Sickle cell disease is an autosomal recessive disorder and the most common genetic disease affecting African-Americans. Approximately 0.15% of African-Americans are homozygous for sickle cell disease, and 8% have sickle cell trait. Hemoglobin S polymerization leads to red cell rigidity, microvascular obstruction, inflammation, and end-organ ischemic injury. Our published data indicate that up to 50% of sickle cell patients have vascular dysfunction due to impaired bioavailability of endogenous nitric oxide, due in large part to scavenging of nitric oxide by cell-free hemoglobin. In previous studies we have demonstrated that steady-state serum LDH is strongly associated with 1) other markers of intravascular hemolysis including plasma cell-free hemoglobin and arginase levels, 2) levels of soluble endothelial adhesion molecules, and 3) an impaired vasodilatory response to an NO donor. Further, significant steady-state LDH elevation identified a subset of patients in our cohort as well as the CSSCD cohort at increased risk for developing pulmonary hypertension, cutaneous leg ulceration, priapism, and early death. Previous biochemical studies have demonstrated significant transient increases in serum LDH and plasma hemoglobin levels during VOC, and this presumed hyperhemolysis has been confirmed by 51Cr labeled RBC studies that revealed further decreases in RBC survival during VOC. However, serum LDH levels are not a specific biomarker of hemolysis, and furthermore these observations on RBC survival have not been correlated with markers of intravascular hemolysis at baseline in patients with sickle cell disease in order to confirm the presence of chronic hyperhemolysis subphenotypes in sickle cell disease as posited in our previous work.

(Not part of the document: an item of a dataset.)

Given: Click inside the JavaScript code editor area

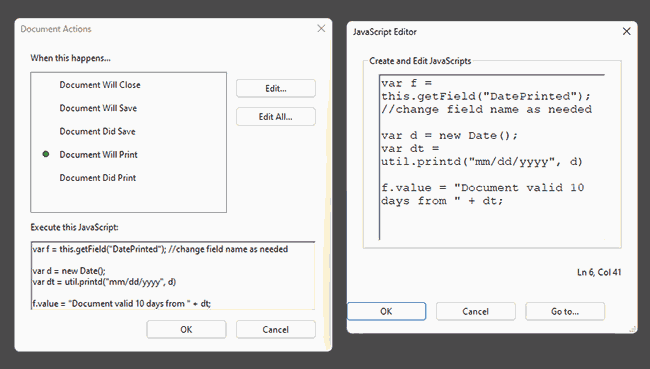Looking at the screenshot, I should point(492,157).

The current gold standards of random and cohort labeling of RBCs used to quantitate RBC survival suffer from many technical drawbacks that make them impractical for routine clinical use. The production rate of expired CO has previously been used to assess RBC survival, based upon the principal that virtually all CO produced in human beings results from cleavage of the ?-methene bond of heme and is completely excreted via the lungs. Because RBC destruction accounts for approximately 80% of heme turnover in the body, endogenous CO production can be used as a quantitative indicator of RBC life span. Furne et al have previously reported on the development of a simple, rapid, and noninvasive method for determining RBC life span based on measurement of exhaled alveolar CO concentration immediately upon awakening corrected for atmospheric CO, as determined with a device that simulates the body s equilibration with CO with results comparable to standard labeling techniques. We propose that this methodology could also provide a quantitative, simple, and noninvasive test to study the RBC life span and thus rate of hemolysis in those patients with sickle cell disease.

This trial will aim to 1) establish the use of end-alveolar CO concentration as a quantitative measure of RBC life span and hemolytic rate in subjects with sickle cell disease; 2) investigate the association between end-alveolar CO concentration-derived RBC life span and laboratory measures of hemolytic severity; and 3) investigate the association between end-alveolar CO concentration-derived RBC life span and the incidence of various clinical sequelae of sickle cell disease.